WORK INSTRUCTION.
Scan the records for lines with the word "will", and copy every such line.

INFORMATION GIVEN.
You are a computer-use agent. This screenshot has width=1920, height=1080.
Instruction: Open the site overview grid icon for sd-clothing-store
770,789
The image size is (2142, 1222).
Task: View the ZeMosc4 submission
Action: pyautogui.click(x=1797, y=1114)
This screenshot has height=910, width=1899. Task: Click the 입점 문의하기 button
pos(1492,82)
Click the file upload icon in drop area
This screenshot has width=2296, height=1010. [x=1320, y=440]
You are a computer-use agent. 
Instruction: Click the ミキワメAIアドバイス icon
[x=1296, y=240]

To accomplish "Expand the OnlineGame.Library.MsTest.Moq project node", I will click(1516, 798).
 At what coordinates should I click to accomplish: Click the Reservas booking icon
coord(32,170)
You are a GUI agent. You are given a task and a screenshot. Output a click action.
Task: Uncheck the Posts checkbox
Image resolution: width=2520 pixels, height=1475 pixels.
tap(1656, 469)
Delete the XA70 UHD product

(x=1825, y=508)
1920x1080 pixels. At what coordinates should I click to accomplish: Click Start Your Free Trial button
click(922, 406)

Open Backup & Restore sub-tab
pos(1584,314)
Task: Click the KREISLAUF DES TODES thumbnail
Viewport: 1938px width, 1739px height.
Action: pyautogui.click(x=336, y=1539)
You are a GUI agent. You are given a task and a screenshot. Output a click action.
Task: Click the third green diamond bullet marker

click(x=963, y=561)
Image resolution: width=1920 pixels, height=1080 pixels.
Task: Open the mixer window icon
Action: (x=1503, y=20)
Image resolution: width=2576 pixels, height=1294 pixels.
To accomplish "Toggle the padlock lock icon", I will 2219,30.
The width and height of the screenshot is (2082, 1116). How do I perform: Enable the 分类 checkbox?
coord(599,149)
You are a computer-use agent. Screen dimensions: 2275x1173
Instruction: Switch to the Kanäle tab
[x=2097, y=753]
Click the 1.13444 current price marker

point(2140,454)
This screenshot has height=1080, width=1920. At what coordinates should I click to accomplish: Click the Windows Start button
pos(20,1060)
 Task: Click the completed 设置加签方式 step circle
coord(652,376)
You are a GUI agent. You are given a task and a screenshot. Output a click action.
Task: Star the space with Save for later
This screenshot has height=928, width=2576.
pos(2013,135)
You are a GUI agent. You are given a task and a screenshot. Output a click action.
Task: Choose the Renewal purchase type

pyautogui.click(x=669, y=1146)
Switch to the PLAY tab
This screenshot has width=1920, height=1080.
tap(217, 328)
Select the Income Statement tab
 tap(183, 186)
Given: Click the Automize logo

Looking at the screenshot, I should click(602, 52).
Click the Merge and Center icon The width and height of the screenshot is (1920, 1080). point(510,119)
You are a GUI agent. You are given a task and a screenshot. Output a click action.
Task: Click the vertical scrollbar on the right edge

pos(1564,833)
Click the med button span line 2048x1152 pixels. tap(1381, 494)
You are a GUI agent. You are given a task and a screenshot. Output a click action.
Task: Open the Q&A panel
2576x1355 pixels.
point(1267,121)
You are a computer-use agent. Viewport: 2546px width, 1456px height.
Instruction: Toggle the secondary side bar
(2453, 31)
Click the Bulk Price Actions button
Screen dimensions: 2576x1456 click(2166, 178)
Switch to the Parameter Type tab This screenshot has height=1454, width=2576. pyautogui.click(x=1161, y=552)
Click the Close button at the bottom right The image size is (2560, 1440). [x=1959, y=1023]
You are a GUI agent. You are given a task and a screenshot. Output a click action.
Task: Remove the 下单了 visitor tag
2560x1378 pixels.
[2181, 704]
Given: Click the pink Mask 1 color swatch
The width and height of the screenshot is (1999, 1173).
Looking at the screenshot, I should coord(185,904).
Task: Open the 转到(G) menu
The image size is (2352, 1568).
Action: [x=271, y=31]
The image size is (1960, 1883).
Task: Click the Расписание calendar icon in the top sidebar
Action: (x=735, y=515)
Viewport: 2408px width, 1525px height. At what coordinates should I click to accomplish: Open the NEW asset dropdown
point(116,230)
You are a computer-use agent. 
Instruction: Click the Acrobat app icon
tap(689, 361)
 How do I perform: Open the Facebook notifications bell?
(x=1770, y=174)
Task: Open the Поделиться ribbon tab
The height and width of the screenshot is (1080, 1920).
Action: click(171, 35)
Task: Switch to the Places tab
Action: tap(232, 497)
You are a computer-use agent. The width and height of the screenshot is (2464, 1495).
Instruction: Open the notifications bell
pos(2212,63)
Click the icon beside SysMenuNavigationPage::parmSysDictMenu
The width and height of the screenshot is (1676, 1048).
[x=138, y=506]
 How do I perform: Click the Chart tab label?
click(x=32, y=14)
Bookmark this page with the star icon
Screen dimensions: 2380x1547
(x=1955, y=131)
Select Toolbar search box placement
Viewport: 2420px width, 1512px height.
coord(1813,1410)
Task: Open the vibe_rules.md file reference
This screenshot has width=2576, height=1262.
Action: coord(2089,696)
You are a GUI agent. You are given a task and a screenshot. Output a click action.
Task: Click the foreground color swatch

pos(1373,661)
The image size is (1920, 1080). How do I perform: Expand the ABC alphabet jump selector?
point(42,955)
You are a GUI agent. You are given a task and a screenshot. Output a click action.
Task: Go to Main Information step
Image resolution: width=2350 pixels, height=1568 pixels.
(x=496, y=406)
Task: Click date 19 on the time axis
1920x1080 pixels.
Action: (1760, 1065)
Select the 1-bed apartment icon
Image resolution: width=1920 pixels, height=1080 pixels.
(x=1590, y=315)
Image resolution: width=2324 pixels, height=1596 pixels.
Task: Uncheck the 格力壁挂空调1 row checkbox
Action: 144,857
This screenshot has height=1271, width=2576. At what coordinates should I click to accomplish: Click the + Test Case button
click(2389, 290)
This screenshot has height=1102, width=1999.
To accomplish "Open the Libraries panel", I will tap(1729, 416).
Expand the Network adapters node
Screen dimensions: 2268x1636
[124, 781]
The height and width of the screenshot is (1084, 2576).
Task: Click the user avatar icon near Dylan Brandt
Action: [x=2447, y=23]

OUTPUT BELOW.
To accomplish "Expand the OnlineGame.Library.MsTest.Moq project node", I will click(1516, 798).
To accomplish "Toggle the padlock lock icon", I will 2219,30.
To accomplish "Open the Libraries panel", I will tap(1729, 416).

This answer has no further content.